Fujisaki smiled, bobbing a straight-backed bow. "Thank you," she said politely. "I hope to have you take care of me again this year."

"Nadeshiko-chan!" Hinamori said with delight, catching sight of her. "It's me, Amu! Do you remember me?"

Fujisaki whirled around, clasping her hands together.

"Don't be ridiculous!" she scolded. "I was only gone for eight months! Oh, but I missed you the whole time!"

They acted as though they had been war-torn for half a decade.

"It felt like forever!"

"Then visit me! Go write your parents and ask, this winter!"

"Can I? I mean, really? You wouldn't mind?"

"No! I'll tell you all about where I've been!"

Mashiro came into focus beyond Hinamori's shoulder. She had the frightening expression of a baby that's had food snatched right out from under its nose. Unwilling to undertake that particular liability, Sanjō stood up at the front and clapped her hands.

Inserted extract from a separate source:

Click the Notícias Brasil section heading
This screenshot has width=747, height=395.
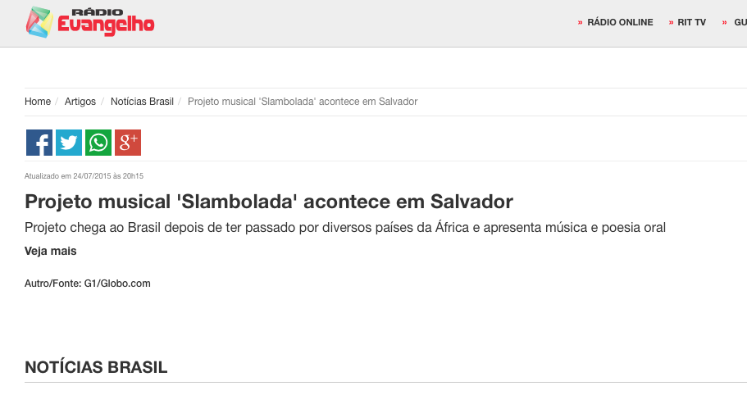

"Girls!" she shouted. "I understand It's been a whole summer, but sit down. I have things to go over before dinner-time."

Mashiro looked up at Hinamori, patting the chair next to her. "Amu," she invited, voice eerie. She was an odd one. "Sit."

She hated teaching this age group. The friendship tantrums were insufferable. She chanted the marriage costs to herself like a sutra.

"The pipe on one of the sinks has burst. Someone will be coming to fix it tomorrow, but in the meantime, please don't use it. When your sheets are dirty, we ask that you place them in the first-floor bins. At the beginning of each week, we will give you the duties you will be in charge of. This will be anything from weeding the garden, to dinner, to laundry, to the dishes. Your parents did not send you here to be catered to, as I always say. Before bedtime on Thursdays, we will be lining up to inspect you after t..."

A shriek, and the clattering of chairs. Fujisaki's graceful limbs sprawled onto the classroom floor. Several girls gasped and proffered hands. Somehow, the chair had moved more than six inches precisely to the left.

Sanjō pushed her glasses up her nose. How had that happened? She scanned the classroom.

Mashiro's little hand was circling rapidly below her desk, winding a length of ruddy thread. The incriminating evidence vanished into her breast pocket in moments.

Sanjō's jaw dropped. She looked to the etiquette teacher for help, but Kichiga-sensei hadn't seen it.

"Are you alright, Fujisaki-san?" Mashiro asked in her little voice, leaning around Hinamori. She had her best friend's arm in a tight grip.

Fujisaki stared hard at Mashiro, face white. She got to her feet without assistance.

"I am," she said, softly. "Are you?"

The classroom couldn't be more silent if Sanjō had ordered it herself.

"A-as I was saying," Sanjō said suddenly, finding her voice. "On Thursdays, we will inspect you before bed, so do not leave the baths until we have cleared you. Please remember. That is all."

Everyone made a big hurry of leaving quickly, excited for dinner. As the murmur of conversation rose to a swarm-like buzz, the etiquette teacher crept towards Sanjō, wringing her hands.

"How frightful!" Kichiga-sensei whispered, watching Mashiro and Fujisaki stare at each other. She had missed the thread, but not the glares: one livid, the other calm.

"Mark my words, Shoko," Yukari Sanjō said in an undertone. "Ten-to-one, those two are going to end up killing each other."